Live contract test entrypoint:

```bash
export UNDR9_SDK_LIVE_TESTS=1
export UNDR9_SDK_BASE_URL=http://127.0.0.1:8080
export UNDR9_SDK_ADMIN_API_KEY=dev-admin-key-000000000001
export UNDR9_SDK_WRITER_API_KEY=dev-writer-key-000000000001
export UNDR9_SDK_READER_API_KEY=dev-reader-key-000000000001

python -m unittest -q tests.test_live_contract
```

Packaging verification:

```bash
python -m build
python -m twine check dist/*
python scripts/verify_dist.py
```

## Notes

- Store embeddings only in the node `vectors` map.

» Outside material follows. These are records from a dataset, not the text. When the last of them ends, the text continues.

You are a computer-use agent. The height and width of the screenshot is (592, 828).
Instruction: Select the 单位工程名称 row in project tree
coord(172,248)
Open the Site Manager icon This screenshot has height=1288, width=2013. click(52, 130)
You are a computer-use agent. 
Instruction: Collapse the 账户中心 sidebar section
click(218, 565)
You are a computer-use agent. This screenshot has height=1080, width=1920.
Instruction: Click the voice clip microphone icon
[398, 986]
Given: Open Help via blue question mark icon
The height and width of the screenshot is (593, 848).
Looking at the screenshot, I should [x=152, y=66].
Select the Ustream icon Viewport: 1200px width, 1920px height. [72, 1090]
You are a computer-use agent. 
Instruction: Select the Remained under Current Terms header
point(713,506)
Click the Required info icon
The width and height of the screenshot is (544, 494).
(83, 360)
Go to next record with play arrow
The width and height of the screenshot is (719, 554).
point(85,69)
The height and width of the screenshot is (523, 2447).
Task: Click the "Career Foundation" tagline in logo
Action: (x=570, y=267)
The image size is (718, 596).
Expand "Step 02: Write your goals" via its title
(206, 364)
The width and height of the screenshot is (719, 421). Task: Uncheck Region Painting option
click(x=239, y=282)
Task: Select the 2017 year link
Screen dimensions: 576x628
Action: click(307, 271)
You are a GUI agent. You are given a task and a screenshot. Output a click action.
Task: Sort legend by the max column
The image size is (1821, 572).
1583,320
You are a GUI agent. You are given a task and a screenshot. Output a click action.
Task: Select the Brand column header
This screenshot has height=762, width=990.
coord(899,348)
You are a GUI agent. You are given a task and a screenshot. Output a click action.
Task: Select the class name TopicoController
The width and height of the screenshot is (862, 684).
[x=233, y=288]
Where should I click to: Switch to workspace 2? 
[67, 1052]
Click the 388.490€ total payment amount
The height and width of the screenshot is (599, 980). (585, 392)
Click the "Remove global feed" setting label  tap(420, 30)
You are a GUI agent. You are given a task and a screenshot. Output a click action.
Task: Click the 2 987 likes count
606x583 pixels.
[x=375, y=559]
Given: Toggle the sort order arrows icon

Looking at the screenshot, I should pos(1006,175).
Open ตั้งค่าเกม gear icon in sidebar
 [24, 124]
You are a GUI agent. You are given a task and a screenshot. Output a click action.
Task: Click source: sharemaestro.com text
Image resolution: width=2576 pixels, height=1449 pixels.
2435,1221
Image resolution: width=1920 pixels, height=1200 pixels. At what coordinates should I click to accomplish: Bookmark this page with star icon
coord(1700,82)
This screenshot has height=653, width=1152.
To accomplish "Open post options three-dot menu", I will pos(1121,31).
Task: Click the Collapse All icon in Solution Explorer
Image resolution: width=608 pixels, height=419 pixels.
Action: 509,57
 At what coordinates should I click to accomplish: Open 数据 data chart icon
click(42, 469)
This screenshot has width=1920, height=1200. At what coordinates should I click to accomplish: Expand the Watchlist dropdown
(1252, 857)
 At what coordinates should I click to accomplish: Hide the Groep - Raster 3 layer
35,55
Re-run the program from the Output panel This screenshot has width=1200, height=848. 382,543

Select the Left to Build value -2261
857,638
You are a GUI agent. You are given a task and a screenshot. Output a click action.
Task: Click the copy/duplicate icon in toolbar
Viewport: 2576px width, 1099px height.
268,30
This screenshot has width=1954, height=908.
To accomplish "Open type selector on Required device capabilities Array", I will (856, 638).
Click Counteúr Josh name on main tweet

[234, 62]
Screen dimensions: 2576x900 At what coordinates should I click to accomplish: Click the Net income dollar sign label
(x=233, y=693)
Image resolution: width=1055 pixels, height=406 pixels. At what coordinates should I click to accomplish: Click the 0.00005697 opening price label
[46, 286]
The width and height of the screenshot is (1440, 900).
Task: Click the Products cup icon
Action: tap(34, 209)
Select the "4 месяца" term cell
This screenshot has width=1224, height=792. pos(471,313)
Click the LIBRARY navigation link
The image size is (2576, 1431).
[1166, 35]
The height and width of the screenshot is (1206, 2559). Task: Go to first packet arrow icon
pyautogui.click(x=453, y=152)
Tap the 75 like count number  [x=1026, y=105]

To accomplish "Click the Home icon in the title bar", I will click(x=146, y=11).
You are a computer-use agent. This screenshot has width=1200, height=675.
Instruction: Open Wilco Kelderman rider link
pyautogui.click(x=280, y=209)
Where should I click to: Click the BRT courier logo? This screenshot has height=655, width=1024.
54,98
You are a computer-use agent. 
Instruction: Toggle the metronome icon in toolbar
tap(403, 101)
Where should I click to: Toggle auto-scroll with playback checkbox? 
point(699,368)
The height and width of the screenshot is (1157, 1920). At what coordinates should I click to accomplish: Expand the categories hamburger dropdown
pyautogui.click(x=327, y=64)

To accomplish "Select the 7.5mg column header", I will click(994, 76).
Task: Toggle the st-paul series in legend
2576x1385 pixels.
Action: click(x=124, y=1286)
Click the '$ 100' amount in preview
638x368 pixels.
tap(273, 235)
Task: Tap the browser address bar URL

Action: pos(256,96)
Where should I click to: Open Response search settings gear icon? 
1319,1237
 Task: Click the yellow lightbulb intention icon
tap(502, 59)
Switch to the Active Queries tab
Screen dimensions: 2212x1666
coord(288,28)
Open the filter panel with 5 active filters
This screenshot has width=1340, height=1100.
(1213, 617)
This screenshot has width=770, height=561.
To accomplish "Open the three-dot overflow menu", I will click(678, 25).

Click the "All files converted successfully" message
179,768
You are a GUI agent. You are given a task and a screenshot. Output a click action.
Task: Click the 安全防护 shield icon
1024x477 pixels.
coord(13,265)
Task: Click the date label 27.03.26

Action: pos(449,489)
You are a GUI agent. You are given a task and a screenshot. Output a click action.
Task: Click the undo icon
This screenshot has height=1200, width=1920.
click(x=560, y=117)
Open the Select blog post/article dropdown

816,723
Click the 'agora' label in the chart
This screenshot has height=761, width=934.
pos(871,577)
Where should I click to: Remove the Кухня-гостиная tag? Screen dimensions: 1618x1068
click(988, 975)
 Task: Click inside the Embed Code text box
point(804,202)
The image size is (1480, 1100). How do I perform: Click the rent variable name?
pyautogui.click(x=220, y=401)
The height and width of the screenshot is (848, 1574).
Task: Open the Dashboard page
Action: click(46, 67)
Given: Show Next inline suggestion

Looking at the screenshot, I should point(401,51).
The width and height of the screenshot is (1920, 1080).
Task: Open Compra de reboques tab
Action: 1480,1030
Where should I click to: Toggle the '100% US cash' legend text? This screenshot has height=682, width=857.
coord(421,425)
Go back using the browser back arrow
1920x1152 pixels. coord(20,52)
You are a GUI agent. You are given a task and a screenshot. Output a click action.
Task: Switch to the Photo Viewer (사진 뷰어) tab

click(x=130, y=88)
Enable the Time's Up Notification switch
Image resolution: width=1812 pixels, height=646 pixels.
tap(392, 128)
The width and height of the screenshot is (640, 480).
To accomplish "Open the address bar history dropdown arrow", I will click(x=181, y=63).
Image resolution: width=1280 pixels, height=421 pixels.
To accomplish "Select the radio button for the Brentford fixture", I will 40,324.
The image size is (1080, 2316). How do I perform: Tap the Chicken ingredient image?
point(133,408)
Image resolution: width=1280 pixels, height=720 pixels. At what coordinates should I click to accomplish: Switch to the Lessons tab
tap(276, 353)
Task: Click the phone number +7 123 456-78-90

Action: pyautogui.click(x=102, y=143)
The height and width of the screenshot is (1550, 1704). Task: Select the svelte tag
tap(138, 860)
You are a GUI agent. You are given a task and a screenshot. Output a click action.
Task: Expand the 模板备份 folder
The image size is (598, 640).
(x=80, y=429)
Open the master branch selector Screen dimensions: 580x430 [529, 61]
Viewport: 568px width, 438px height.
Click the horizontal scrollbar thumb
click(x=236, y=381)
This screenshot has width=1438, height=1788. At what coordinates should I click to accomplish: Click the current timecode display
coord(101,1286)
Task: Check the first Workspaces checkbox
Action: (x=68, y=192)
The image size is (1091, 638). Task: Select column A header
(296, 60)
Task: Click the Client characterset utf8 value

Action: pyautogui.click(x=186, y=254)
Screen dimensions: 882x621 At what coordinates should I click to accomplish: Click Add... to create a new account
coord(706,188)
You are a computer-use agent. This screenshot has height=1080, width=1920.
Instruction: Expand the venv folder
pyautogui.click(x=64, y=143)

Do not send `properties.embedding`.
- Use `timeout` on the client constructor to bound blocking HTTP calls.
- Use `max_retries` and `retry_backoff_seconds` to enable bounded retry/backoff behavior.
- Use `connect_timeout`, `read_timeout`, `write_timeout`, and `pool_timeout` when you need per-phase timeout control instead of one shared timeout.
- Use `max_connections`, `max_keepalive_connections`, and `keepalive_expiry` to tune HTTP connection pooling for long-lived services.
- Use `headers`, `user_agent`, `http2`, `follow_redirects`, and `verify` when you need proxy, TLS, or observability-oriented transport customization.
- Retries are disabled by default and only apply to safe requests plus query POSTs unless `retry_non_idempotent_requests=True` is explicitly set.
- `AsyncUndr9Client` also accepts `timeout` and should be used as an async context manager when possible.
- Use separate reader, writer, and admin clients when you want your SDK usage to mirror the server's API-key roles.
- Use `query_stream()` when you want typed NDJSON stream frames from `/v1/query/stream`.
- Use `begin_transaction()` for snapshot transactions, then stage writes with `upsert_node()`, `upsert_edge()`, `delete_node()`, or `delete_edge()`.
- Use `transaction_query()` and `transaction_query_stream()` if you prefer direct transaction-id based helpers instead of the wrapper object.
- Use `admin_compact()`, `admin_backup()`, `admin_restore()`, `admin_repair()`, `admin_rebuild_indexes()`, `admin_integrity()`, and `admin_maintenance_status()` for maintenance and integrity workflows.
- Use `replication_status()`, `replication_history()`, `configure_as_leader()`, `configure_as_follower()`, `acknowledge_replica()`, and `apply_replication_records()` for replication workflows.
- Use `cluster_topology()`, `register_cluster_node()`, `mark_cluster_node_health()`, and `promote_cluster_node()` for cluster-topology operations.
- Use `health()`, `readiness()`, and `metrics()` for runtime observability checks.
- `SyncUndr9Client` can now be used as a context manager and closes its reusable HTTP client on exit.
- Use `vector_name` to target a named vector space for `vector_search()` and `ranked_retrieval()`.
- Use `top_k` to override the semantic candidate budget when needed.
- Use `filter_nodes()` for database-side property predicates such as `eq`, `gt`, `gte`, `lt`, `lte`, `and`, and `or`.